Stored data entries —
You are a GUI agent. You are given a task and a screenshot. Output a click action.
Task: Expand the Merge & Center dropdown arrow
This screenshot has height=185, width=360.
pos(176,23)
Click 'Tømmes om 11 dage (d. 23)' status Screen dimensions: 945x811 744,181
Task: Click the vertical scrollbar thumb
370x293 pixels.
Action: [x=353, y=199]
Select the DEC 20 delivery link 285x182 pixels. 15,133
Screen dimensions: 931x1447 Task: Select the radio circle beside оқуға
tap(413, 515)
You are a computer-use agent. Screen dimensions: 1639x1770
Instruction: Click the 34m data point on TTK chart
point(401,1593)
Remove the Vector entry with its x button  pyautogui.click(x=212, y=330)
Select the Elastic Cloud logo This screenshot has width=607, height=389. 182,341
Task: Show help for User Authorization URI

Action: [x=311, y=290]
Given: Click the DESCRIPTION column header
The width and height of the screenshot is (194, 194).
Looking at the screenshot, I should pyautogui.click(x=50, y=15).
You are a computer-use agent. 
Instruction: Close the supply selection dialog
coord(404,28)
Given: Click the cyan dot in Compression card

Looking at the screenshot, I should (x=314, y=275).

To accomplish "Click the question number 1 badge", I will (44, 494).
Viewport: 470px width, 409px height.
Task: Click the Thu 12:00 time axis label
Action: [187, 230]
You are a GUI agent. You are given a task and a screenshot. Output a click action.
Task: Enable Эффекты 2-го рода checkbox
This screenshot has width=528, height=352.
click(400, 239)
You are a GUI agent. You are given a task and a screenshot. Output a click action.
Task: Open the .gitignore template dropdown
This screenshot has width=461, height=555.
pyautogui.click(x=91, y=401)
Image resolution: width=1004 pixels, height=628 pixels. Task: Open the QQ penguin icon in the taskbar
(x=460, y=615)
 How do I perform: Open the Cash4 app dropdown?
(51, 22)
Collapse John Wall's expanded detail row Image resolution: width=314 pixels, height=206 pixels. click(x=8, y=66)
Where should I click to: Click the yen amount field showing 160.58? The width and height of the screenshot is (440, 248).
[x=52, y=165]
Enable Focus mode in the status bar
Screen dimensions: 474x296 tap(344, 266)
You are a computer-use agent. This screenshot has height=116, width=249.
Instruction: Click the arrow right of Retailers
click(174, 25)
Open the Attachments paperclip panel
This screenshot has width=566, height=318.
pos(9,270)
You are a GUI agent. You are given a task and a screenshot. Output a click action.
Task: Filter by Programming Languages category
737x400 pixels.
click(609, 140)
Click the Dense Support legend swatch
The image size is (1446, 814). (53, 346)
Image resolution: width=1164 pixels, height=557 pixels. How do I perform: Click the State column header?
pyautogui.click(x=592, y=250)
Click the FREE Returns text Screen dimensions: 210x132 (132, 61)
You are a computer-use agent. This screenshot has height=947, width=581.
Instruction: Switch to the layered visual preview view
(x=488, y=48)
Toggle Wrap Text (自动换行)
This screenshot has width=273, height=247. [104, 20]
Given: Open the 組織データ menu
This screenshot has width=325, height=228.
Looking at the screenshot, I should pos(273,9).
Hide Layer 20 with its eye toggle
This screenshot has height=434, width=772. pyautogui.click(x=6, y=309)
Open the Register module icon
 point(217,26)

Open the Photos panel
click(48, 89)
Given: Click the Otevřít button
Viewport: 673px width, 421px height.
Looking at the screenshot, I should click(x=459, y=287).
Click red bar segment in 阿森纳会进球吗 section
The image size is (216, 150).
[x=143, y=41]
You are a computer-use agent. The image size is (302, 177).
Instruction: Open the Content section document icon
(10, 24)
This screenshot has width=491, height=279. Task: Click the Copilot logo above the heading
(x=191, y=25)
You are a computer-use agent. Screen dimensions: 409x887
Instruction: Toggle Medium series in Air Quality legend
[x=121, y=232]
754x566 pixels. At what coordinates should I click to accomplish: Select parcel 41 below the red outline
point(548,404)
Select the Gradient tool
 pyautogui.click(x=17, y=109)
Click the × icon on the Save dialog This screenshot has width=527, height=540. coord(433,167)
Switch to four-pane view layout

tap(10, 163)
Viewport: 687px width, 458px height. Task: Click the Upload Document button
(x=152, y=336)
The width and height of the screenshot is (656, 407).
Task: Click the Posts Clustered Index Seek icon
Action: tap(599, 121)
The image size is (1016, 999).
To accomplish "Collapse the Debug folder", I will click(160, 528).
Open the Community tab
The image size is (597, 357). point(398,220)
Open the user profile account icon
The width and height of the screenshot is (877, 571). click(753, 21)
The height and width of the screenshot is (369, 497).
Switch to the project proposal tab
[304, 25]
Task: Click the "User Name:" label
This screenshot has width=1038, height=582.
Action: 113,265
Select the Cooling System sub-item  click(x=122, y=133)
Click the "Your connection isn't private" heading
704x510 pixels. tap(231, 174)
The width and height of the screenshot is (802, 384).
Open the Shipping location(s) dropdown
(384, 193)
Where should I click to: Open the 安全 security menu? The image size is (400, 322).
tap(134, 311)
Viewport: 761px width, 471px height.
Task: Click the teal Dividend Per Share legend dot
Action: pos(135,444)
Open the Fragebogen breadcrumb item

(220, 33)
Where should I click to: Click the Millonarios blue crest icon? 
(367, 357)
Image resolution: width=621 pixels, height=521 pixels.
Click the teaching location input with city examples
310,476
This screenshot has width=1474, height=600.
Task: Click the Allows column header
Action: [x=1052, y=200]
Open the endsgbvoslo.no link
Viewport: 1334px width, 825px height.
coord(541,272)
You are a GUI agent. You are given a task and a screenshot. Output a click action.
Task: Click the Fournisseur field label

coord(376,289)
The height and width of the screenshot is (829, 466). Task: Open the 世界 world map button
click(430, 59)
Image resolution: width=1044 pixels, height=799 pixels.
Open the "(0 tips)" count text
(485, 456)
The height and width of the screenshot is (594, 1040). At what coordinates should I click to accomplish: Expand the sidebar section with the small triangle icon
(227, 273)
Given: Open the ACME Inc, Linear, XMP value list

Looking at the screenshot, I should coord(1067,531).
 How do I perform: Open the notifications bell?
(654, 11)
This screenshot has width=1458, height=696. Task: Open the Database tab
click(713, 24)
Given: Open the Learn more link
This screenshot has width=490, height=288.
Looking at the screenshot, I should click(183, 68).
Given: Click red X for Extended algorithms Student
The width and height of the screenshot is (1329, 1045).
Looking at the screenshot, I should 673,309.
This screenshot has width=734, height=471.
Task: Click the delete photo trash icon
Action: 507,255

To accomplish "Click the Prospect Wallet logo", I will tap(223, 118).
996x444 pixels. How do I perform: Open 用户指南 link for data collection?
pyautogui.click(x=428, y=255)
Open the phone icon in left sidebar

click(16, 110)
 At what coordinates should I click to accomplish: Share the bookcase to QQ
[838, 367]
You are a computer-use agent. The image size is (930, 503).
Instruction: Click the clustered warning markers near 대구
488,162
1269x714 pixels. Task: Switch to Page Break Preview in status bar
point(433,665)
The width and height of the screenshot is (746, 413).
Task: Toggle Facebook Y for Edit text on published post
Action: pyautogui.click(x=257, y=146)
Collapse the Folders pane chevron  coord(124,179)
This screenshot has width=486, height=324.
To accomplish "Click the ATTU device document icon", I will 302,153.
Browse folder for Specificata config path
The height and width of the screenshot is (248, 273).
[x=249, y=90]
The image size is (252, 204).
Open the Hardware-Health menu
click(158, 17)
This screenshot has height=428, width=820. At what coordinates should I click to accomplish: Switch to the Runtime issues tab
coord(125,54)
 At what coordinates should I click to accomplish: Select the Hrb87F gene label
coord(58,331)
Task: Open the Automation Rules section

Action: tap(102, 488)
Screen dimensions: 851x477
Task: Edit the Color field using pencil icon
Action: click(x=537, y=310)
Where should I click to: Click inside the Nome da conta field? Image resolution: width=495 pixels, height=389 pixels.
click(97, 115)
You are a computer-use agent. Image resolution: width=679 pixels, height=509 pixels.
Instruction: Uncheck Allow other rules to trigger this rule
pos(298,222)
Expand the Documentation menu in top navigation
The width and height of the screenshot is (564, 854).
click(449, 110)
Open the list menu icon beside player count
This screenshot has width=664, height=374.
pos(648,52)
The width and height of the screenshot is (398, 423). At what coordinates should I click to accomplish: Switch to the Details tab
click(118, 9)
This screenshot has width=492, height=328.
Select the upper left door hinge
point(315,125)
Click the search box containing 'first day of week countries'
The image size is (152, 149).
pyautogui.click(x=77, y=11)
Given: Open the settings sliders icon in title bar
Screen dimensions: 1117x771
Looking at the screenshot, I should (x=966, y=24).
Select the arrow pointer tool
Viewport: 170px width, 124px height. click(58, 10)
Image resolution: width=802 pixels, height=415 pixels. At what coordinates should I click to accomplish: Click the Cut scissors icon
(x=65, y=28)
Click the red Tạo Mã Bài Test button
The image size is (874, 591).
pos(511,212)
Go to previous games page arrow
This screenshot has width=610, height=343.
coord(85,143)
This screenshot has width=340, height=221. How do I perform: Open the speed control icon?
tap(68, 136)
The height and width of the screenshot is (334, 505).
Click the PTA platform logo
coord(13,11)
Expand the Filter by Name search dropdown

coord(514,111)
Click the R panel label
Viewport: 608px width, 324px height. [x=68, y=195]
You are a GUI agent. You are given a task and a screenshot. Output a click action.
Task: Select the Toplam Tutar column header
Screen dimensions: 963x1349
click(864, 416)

About this exercise — Output the records above exactly, from their first line through the line that contains "Select the DEC", and add nothing.

Response —
You are a GUI agent. You are given a task and a screenshot. Output a click action.
Task: Expand the Merge & Center dropdown arrow
This screenshot has height=185, width=360.
pos(176,23)
Click 'Tømmes om 11 dage (d. 23)' status Screen dimensions: 945x811 744,181
Task: Click the vertical scrollbar thumb
370x293 pixels.
Action: [x=353, y=199]
Select the DEC 20 delivery link 285x182 pixels. 15,133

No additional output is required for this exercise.